An AIDS vaccine could drastically reduce the number of new HIV infections in low- and middle-income countries. This study explores the potential epidemiological impact of a future AIDS vaccine as part of a comprehensive response to the AIDS pandemic.

 Study Description

The International AIDS Vaccine Initiative, in collaboration with The Futures Institute and a number of partners in countries heavily affected by HIV/AIDS, has undertaken a series of modeling studies to explore the potential epidemiological impact of a future AIDS vaccine and to estimate the health and economic benefits that are likely to result from widespread vaccination in countries affected by HIV/AIDS.
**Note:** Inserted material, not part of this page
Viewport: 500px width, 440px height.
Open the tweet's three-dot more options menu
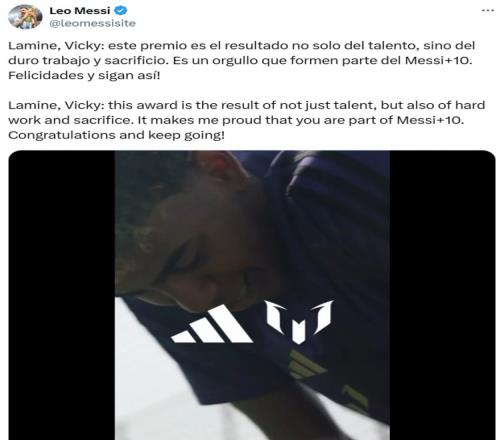click(x=488, y=11)
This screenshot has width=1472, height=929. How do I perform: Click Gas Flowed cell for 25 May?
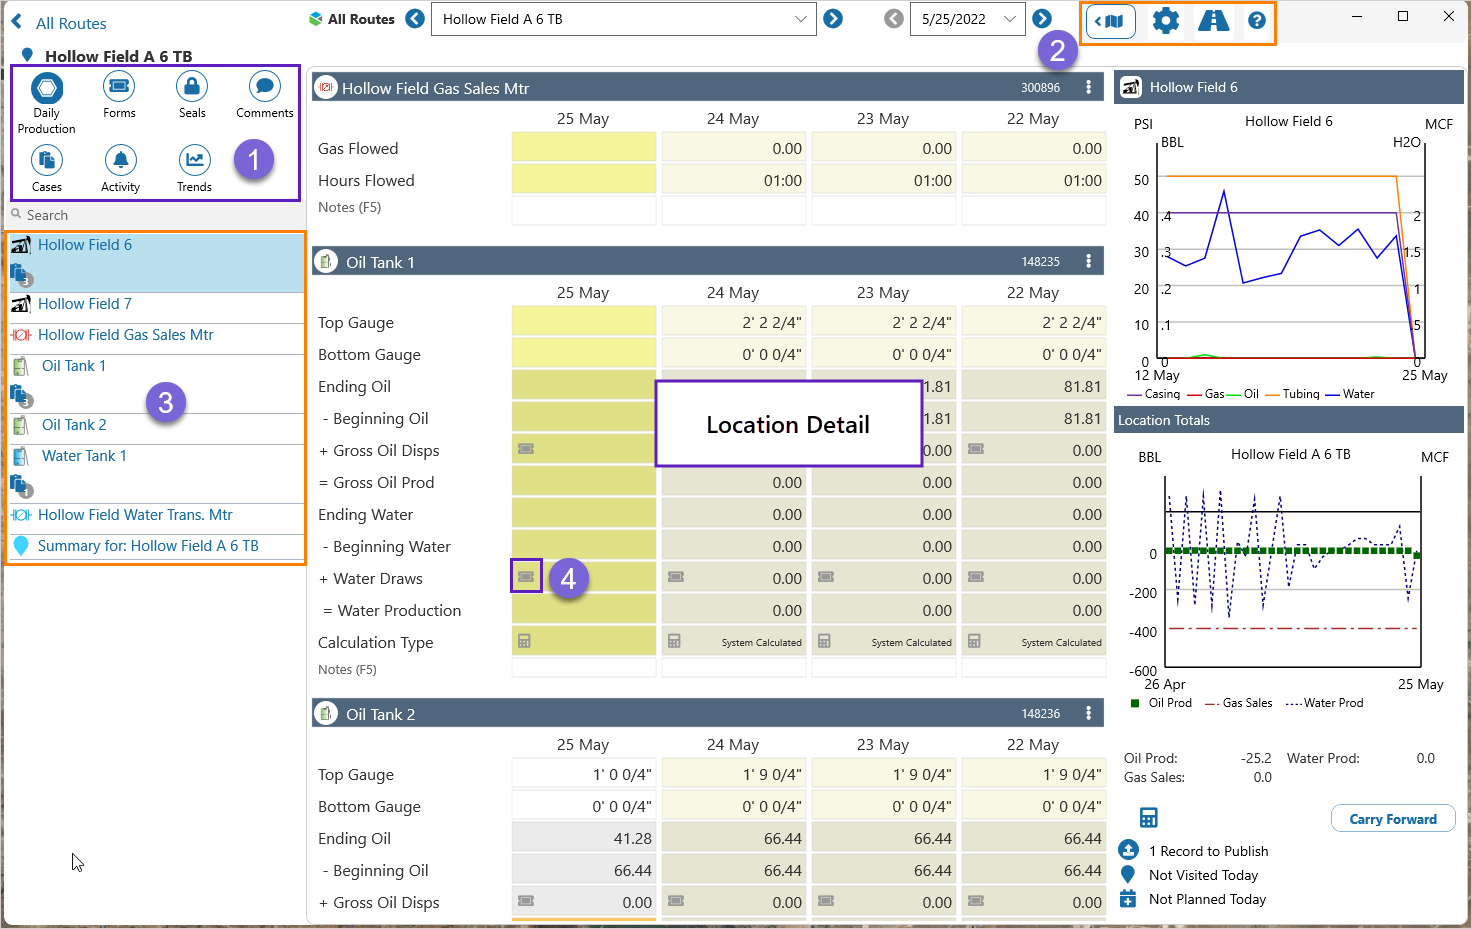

Results from this exercise can assist policy-makers in assessing the potential impacts and benefits of an AIDS vaccine and AIDS vaccine R&D. The estimates have been revisited over time to incorporate newer epidemiological data from sources such as UNAIDS and to contextualize an HIV vaccine’s impact within other global HIV/AIDS programming strategies, such as the recent UNAIDS Investment Framework.

An AIDS vaccine impact model was built as part of the Spectrum Policy Modeling System, which has been used to explore the impact of other AIDS prevention and treatment scenarios. The model is intended to be an easy-to-use tool for researchers to explore the impact of AIDS vaccines on the pandemic by applying country-specific demographic, epidemiological, and vaccine uptake data.

Results of this global analysis confirm that including vaccines as part of a comprehensive response can make a significant impact in ending the pandemic in the coming decades. Additionally, a vaccine would not have to be 100% effective or reach 100% of at-risk populations to yield significant benefits. A vaccine that is 50% effective, given to just 30% of the population in low- and middle-income countries could reduce the number of new HIV infections in the developing world by nearly 20% in the first decade of introduction even if existing interventions were significantly scaled up.

IAVI also has worked with the Futures Institute to create an interactive web tool allowing users to explore the interaction of future potential preventive AIDS vaccines with existing HIV prevention tools within an HIV epidemic representative of one of five regions.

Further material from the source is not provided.